Segundo um estudo, caso não sejam tomadas medidas urgentes, já em 2020 a Europa poderá estar a consumir crude proveniente de areias betuminosas do Canadá e da Venezuela (onde se situam os maiores depósitos do mundo).
O estudo foi feito pela organização norte-americana Natural Resources Defense Council (de defesa do ambiente) e está a ser divulgado por organizações não-governamentais como a Federação Europeia dos Transportes e Ambiente, a Greenpeace, a Friends of Earth Europe ou a portuguesa Quercus.
Nele alerta-se para o risco de a União Europeia não cumprir algumas das suas metas de redução de emissões com efeito de estufa e lembra-se que os combustíveis dos derivados das areias betuminosas são muito mais poluentes (23 por cento mais do que o petróleo convencional).
As organizações, citando o estudo, asseguram que, se não forem tomadas medidas, dentro de seis anos entre 5,3 e 6,7 por cento dos combustíveis para os transportes europeus terão origem nas areias betuminosas do Canadá.
“Novos oleodutos previstos ou em construção na América do Norte, em combinação com a reconversão de refinarias na Europa, podem tornar a Europa num importante mercado para as areias betuminosas do Canadá. É bom para os produtores do Canadá, já que a procura dos Estados Unidos diminuiu devido ao aumento da produção de petróleo e menor consumo. Mas é mau para a Europa e para os seus esforços para reduzir os impactos nas alterações climáticas”, diz o documento.

A análise da organização norte-americana conclui que as importações europeias de areias betuminosas do Canada poderão aumentar dos 4.000 barris diários de 2012 para 700.000 barris em 2020. O equivalente “a juntar mais seis milhões de veículos nas estradas europeias em 2020” e a aumentar em 1,5 por cento as emissões de gases com efeito de estufa (só considerando as importações do Canadá).

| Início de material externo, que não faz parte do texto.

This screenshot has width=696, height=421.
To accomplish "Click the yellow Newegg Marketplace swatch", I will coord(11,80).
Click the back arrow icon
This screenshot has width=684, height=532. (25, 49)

Para que tal não aconteça, a organização ambientalista Quercus defende a revisão da diretiva europeia sobre a Qualidade dos Combustíveis, que foi adotada em 2009 e que visava reduzir as emissões de gases com efeito de estufa em seis por cento até 2020.

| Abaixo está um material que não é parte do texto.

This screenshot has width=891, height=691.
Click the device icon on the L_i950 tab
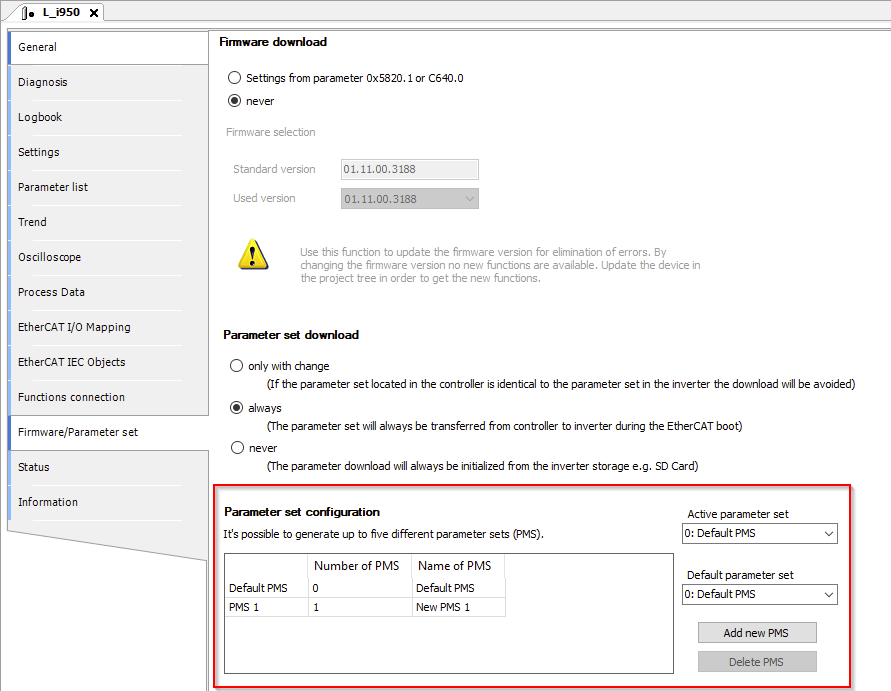coord(27,13)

“No entanto, a diretiva não diferencia os diferentes combustíveis fósseis, convencionais e não convencionais (como as areias betuminosas) em termos das emissões de gases, e por outro lado não obriga as empresas que distribuem combustíveis rodoviários a comunicar as suas emissões poluentes. Estas regras estão ainda por decidir e implementar, uma situação que a manter-se pode conduzir à entrada no mercado europeu de combustíveis fósseis não convencionais”, avisa a Quercus.

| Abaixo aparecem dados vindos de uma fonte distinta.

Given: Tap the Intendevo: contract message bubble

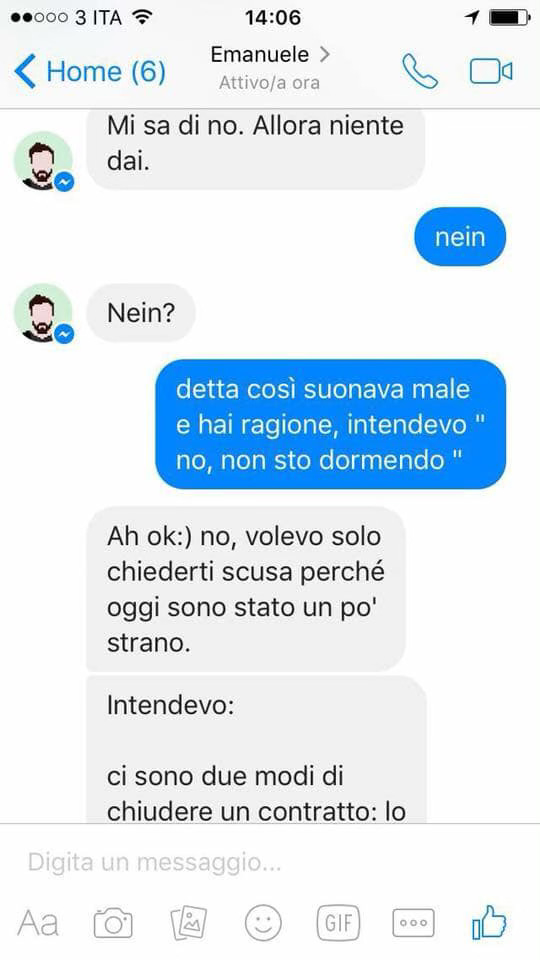Looking at the screenshot, I should pyautogui.click(x=256, y=749).
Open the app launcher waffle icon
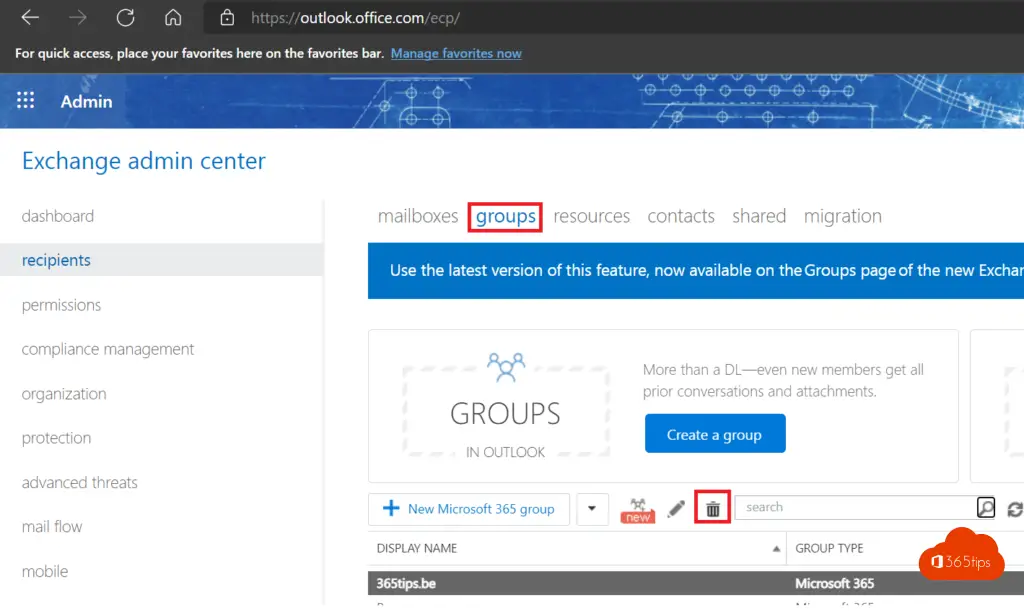 coord(26,100)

Até agora apenas as refinarias espanholas têm capacidade para refinar crudes pesados (das areias betuminosas) mas a Quercus teme que as portuguesas “sigam o exemplo” de Espanha.
E diz ainda que a introdução desse crude poderá também acarretar custos adicionais para as empresas distribuidoras de combustíveis estimados em quatro mil milhões de euros anuais, “que serão suportados pelos consumidores”.
E depois as empresas, para cumprir as metas de redução de emissões de gases, terão de recorrer a biocombustíveis de produção agrícola, o que terá impactos no ambiente, avisa ainda.